THE INPUT
++++++

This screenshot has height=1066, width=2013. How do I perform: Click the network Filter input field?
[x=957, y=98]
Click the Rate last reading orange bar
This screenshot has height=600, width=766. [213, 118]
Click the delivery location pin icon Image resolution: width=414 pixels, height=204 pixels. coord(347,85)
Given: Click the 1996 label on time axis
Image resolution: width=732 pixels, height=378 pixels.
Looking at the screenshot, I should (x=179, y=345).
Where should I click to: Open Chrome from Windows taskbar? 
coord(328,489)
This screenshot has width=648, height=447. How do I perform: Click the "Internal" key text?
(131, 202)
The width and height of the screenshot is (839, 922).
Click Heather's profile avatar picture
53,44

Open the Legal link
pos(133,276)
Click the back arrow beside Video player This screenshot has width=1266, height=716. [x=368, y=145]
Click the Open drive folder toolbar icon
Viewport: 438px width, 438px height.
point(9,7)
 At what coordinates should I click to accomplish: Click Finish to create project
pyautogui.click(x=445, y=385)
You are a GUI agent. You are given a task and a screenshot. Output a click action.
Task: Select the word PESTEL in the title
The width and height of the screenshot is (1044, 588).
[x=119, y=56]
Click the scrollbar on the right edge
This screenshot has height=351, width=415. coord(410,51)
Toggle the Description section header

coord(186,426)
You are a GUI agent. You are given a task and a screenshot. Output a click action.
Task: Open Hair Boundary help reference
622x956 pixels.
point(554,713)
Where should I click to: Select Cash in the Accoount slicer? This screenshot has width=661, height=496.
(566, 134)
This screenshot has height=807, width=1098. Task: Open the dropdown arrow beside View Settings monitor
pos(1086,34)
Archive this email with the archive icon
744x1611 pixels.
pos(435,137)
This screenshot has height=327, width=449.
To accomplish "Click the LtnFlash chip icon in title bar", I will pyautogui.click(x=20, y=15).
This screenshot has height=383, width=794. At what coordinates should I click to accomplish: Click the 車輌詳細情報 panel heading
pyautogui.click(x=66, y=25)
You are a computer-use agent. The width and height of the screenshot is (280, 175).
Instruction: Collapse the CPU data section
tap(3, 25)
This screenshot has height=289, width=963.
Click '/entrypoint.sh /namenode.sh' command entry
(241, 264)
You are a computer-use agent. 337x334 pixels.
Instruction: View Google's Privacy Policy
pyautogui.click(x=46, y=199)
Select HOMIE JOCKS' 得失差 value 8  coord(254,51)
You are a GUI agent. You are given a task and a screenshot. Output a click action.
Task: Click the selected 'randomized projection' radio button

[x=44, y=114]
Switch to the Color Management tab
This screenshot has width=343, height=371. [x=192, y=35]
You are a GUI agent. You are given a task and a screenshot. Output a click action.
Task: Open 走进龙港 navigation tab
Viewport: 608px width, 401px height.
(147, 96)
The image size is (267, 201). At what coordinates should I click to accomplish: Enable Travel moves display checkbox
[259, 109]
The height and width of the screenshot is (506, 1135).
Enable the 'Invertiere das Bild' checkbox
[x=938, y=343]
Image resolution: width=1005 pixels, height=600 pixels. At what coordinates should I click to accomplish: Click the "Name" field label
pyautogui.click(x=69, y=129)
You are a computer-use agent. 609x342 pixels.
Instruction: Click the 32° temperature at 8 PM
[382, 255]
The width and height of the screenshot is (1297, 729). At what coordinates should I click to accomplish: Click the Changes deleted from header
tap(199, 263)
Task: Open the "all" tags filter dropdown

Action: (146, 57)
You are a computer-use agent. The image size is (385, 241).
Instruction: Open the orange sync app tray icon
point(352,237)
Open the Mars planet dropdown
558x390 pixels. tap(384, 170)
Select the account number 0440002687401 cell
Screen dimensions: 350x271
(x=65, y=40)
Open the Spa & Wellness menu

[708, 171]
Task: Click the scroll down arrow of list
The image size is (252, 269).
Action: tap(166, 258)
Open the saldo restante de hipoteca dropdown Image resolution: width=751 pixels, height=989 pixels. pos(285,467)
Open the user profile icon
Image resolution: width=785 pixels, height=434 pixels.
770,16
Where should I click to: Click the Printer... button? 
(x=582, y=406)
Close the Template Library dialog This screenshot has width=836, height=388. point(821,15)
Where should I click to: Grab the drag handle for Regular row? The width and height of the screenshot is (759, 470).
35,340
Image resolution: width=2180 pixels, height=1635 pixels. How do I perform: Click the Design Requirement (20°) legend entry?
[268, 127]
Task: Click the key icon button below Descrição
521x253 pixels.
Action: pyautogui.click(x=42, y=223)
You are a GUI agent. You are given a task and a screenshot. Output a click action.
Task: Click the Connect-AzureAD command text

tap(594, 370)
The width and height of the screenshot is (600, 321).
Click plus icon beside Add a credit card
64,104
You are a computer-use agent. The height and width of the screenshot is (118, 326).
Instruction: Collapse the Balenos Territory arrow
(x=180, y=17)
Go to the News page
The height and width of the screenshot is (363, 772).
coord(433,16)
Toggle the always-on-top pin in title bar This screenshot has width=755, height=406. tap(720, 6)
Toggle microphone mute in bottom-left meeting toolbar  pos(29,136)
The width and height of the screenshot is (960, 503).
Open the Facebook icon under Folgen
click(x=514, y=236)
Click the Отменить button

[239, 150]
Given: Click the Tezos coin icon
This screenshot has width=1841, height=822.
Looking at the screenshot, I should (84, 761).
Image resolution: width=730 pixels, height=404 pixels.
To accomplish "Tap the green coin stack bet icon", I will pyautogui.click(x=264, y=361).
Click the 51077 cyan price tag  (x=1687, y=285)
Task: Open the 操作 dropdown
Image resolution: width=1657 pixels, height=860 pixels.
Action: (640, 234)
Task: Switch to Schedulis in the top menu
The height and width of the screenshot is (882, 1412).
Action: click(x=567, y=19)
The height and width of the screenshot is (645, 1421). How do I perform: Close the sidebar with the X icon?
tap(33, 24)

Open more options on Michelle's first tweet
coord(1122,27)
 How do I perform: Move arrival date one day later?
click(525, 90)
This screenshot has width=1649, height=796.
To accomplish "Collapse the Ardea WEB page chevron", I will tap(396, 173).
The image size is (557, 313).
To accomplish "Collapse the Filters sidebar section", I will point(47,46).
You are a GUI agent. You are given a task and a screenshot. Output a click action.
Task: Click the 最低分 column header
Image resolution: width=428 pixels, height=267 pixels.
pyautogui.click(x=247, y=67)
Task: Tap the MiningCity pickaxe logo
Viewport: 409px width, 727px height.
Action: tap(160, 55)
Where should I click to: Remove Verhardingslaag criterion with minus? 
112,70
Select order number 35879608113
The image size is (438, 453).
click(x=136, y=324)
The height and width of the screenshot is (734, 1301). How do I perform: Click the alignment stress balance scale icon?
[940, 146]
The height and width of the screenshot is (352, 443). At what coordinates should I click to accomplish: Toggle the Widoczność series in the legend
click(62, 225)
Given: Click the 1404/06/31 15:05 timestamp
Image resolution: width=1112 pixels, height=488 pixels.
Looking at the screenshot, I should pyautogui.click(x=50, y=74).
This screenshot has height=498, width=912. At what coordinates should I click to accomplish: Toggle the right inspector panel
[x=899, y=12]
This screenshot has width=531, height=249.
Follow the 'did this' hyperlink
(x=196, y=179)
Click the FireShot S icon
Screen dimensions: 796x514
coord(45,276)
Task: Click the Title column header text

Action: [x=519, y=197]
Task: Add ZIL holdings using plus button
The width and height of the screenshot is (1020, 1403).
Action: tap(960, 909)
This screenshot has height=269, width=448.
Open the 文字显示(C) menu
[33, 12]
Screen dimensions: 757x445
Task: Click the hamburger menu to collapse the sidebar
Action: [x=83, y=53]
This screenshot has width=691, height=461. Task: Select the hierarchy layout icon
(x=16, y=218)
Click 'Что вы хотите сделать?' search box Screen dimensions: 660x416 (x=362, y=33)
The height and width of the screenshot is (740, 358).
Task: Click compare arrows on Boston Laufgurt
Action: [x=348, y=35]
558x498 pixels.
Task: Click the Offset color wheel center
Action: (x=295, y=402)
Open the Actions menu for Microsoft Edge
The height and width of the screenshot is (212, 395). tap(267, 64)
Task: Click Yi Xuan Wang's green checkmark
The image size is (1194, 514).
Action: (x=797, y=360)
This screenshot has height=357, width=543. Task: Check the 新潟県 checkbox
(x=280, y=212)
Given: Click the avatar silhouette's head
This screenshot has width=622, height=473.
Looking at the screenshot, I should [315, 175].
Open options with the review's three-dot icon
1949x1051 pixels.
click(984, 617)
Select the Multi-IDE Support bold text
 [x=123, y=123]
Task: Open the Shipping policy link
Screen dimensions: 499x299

++++++

Change "8 PM" to "9 PM" in the records from the line with "You are a computer-use agent. 609x342 pixels." up to and including the line with "tap(199, 263)", and leave everything else as it is. Return only those lines.

You are a computer-use agent. 609x342 pixels.
Instruction: Click the 32° temperature at 9 PM
[382, 255]
The width and height of the screenshot is (1297, 729). At what coordinates should I click to accomplish: Click the Changes deleted from header
tap(199, 263)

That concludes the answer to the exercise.